WHAT TO DO :: Recast every line of the material below as a Markdown table with a Row column numbering each line and a Line column holding its text. Skip blank lines, and leave the pictures out.

** START THE DATA **

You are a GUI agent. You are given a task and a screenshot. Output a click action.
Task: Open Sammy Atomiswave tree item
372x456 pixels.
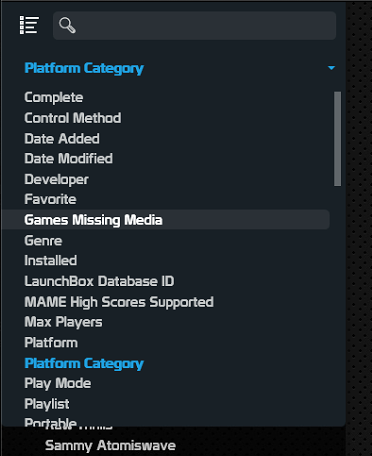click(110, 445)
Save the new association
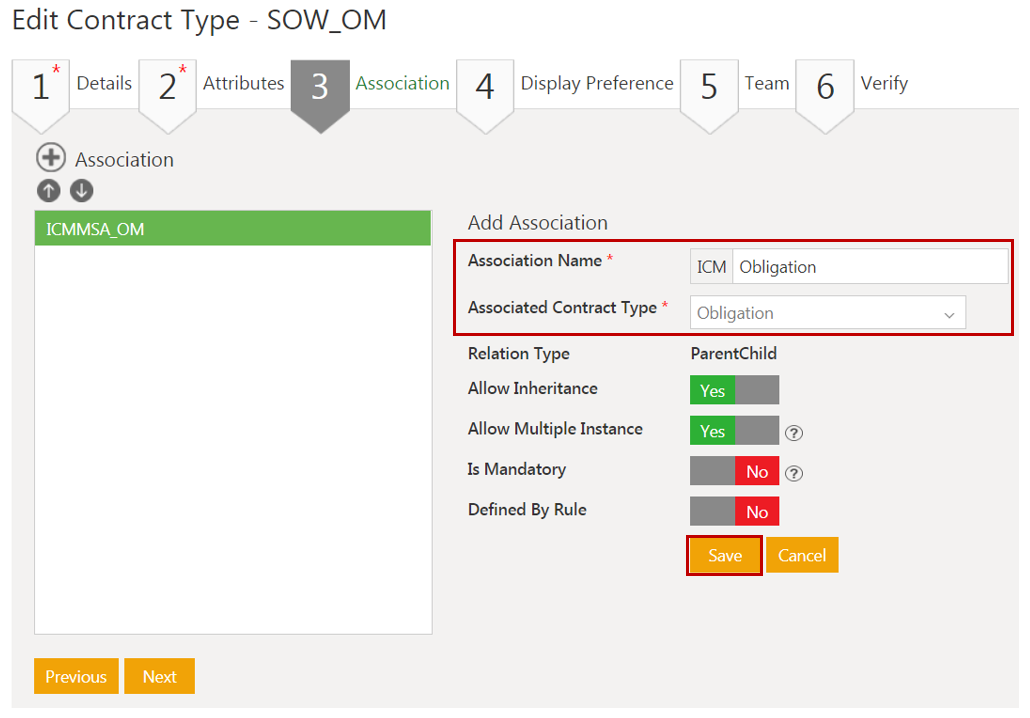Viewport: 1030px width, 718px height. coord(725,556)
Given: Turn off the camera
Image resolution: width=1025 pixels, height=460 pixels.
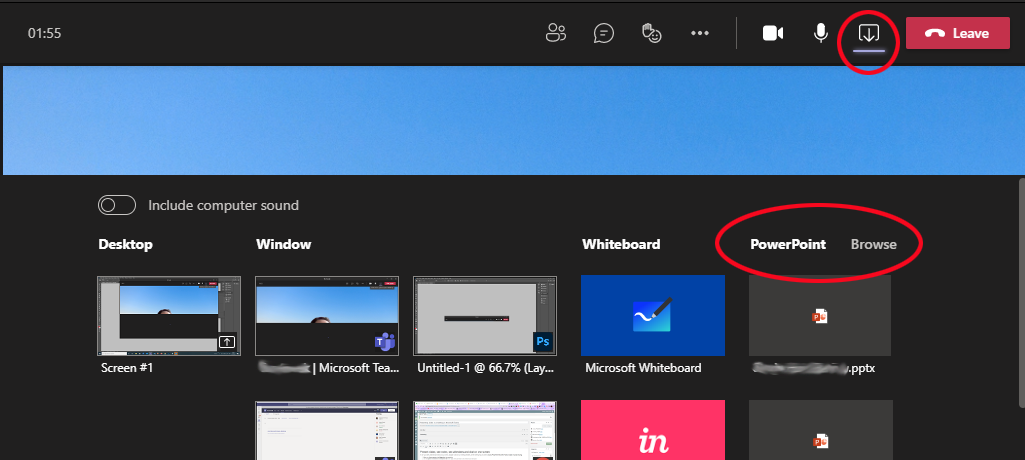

** END THE DATA **

REPLY TO THE EXERCISE ::
| Row | Line |
|---|---|
| 1 | You are a GUI agent. You are given a task and a screenshot. Output a click action. |
| 2 | Task: Open Sammy Atomiswave tree item |
| 3 | 372x456 pixels. |
| 4 | click(110, 445) |
| 5 | Save the new association |
| 6 | Viewport: 1030px width, 718px height. coord(725,556) |
| 7 | Given: Turn off the camera |
| 8 | Image resolution: width=1025 pixels, height=460 pixels. |